EXERCISE AIM: Every line from the one containing "Image resolution: width=607" to the end of the records below must be copied exactly, and no pictures may be included.

Stored items from a collection:
☆ ☆ ☆

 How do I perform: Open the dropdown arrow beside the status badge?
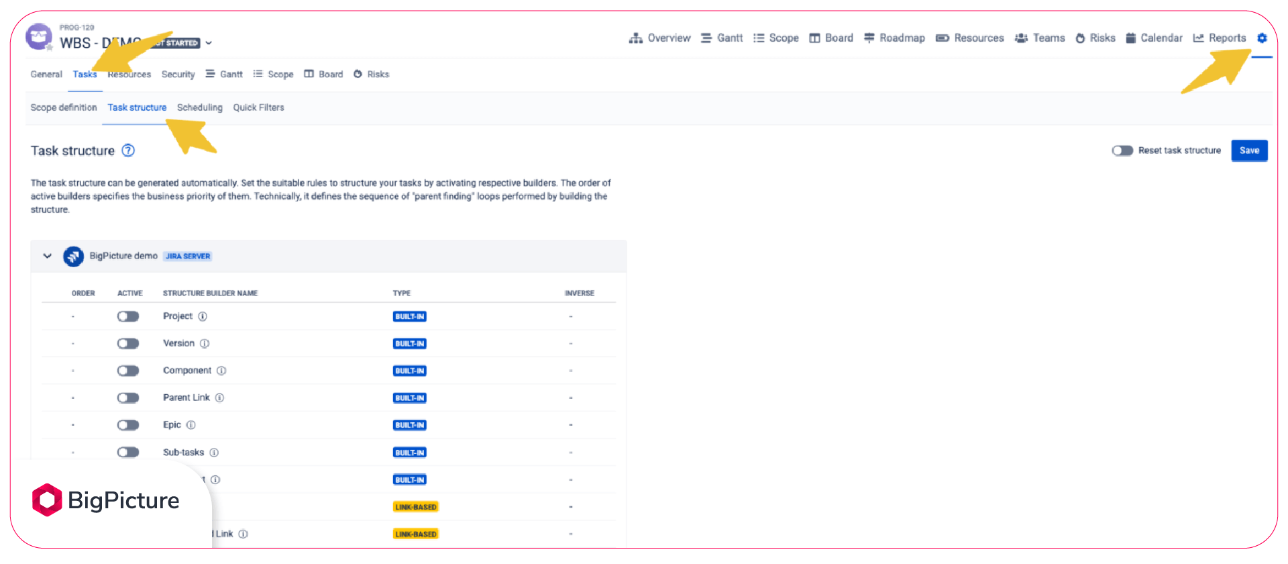(209, 43)
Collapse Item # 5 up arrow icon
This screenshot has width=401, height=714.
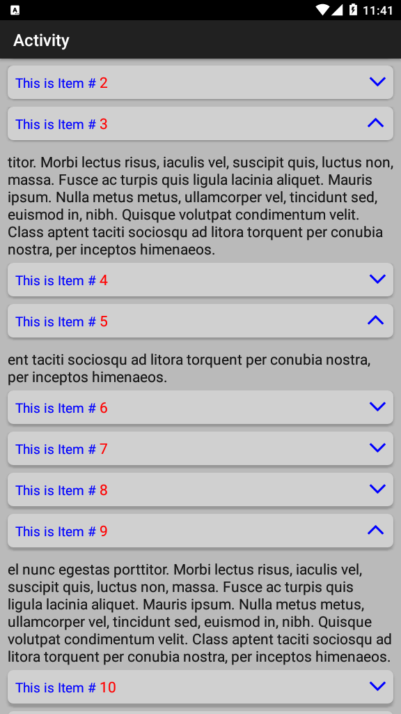click(x=375, y=320)
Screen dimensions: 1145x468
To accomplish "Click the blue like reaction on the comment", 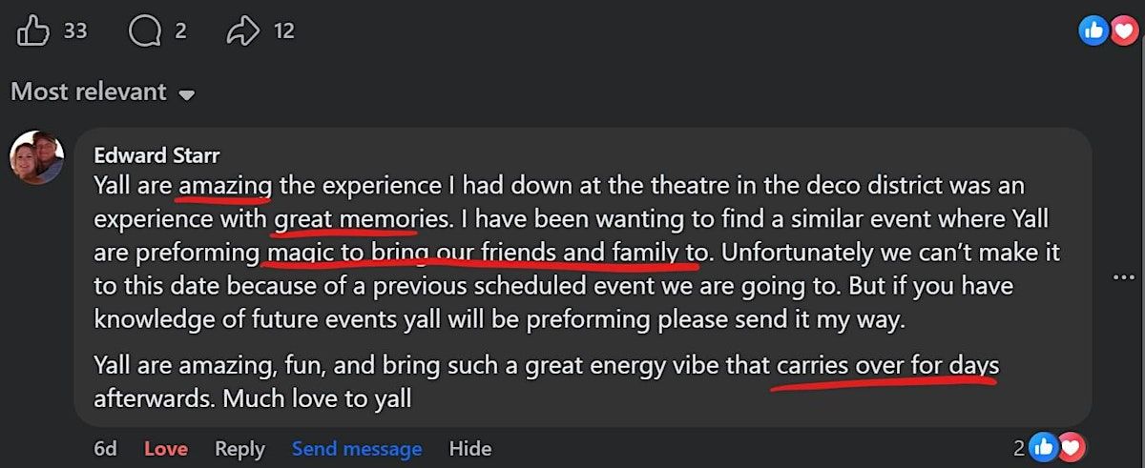I will (1044, 446).
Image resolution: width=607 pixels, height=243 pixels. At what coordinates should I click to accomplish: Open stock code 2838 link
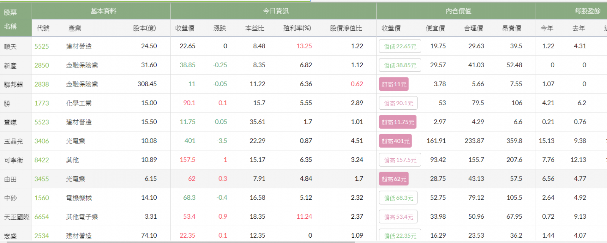pos(41,84)
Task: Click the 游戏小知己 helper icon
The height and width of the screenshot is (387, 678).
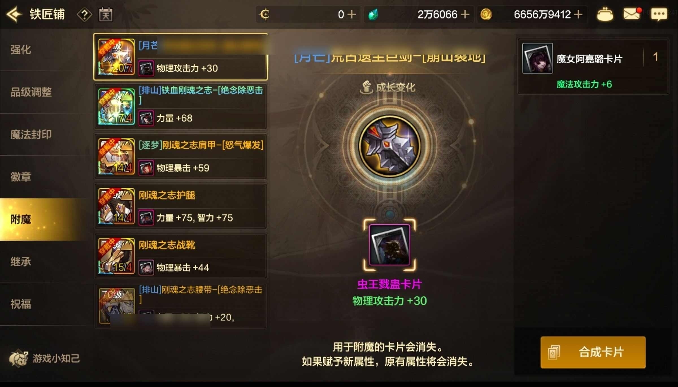Action: 19,358
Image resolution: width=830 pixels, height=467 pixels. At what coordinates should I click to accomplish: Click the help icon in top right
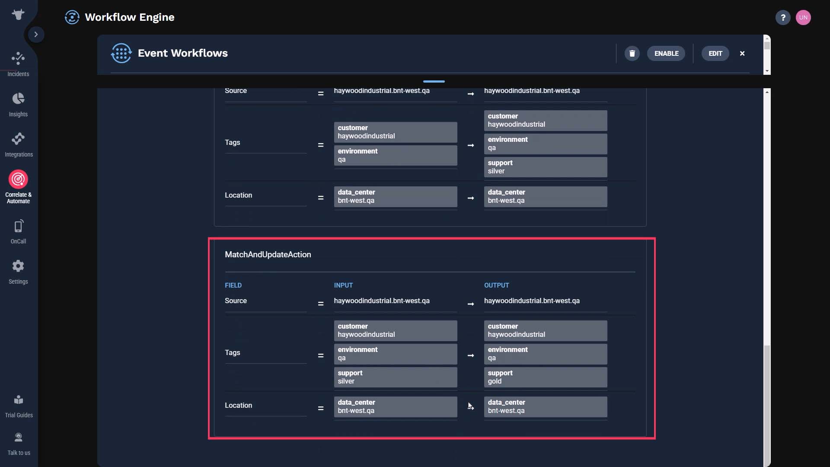(x=783, y=17)
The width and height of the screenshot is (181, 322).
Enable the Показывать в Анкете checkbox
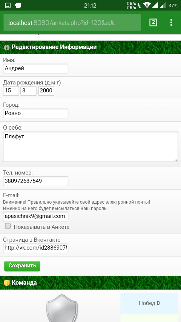click(x=8, y=226)
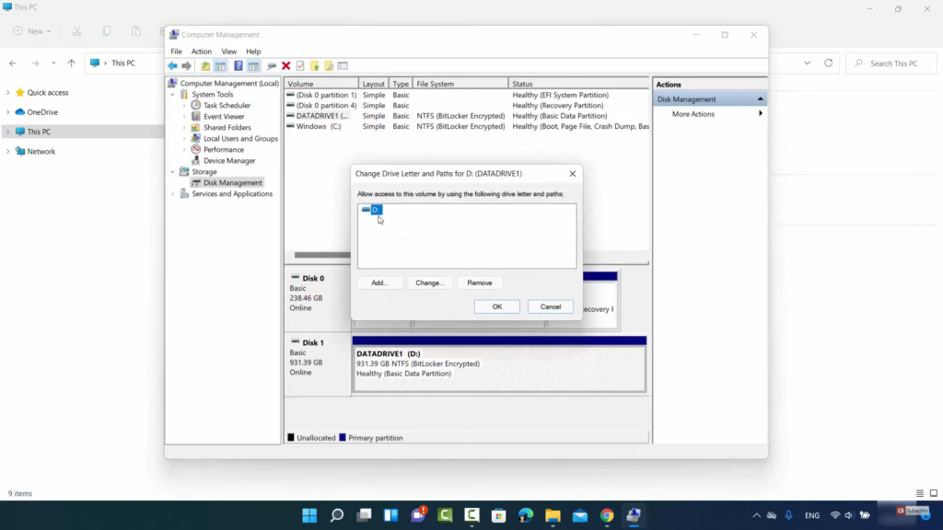Open the View menu
The height and width of the screenshot is (530, 943).
pos(228,52)
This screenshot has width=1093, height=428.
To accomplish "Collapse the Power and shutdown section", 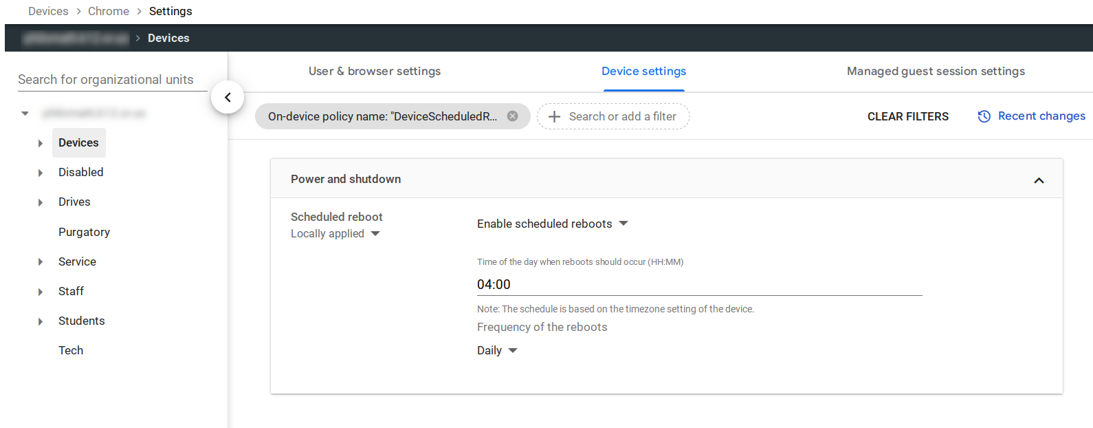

☆ ☆ ☆

RESULT OF THIS TASK:
Image resolution: width=607 pixels, height=243 pixels. At what coordinates should I click to accomplish: Open stock code 2838 link
pos(41,84)
Task: Click the 游戏小知己 helper icon
The height and width of the screenshot is (387, 678).
Action: 19,358
Image resolution: width=830 pixels, height=467 pixels. At what coordinates should I click to accomplish: Click the help icon in top right
(x=783, y=17)
The width and height of the screenshot is (181, 322).
Enable the Показывать в Анкете checkbox
click(x=8, y=226)
Open the View menu
The height and width of the screenshot is (530, 943).
pos(228,52)
This screenshot has width=1093, height=428.
To accomplish "Collapse the Power and shutdown section", 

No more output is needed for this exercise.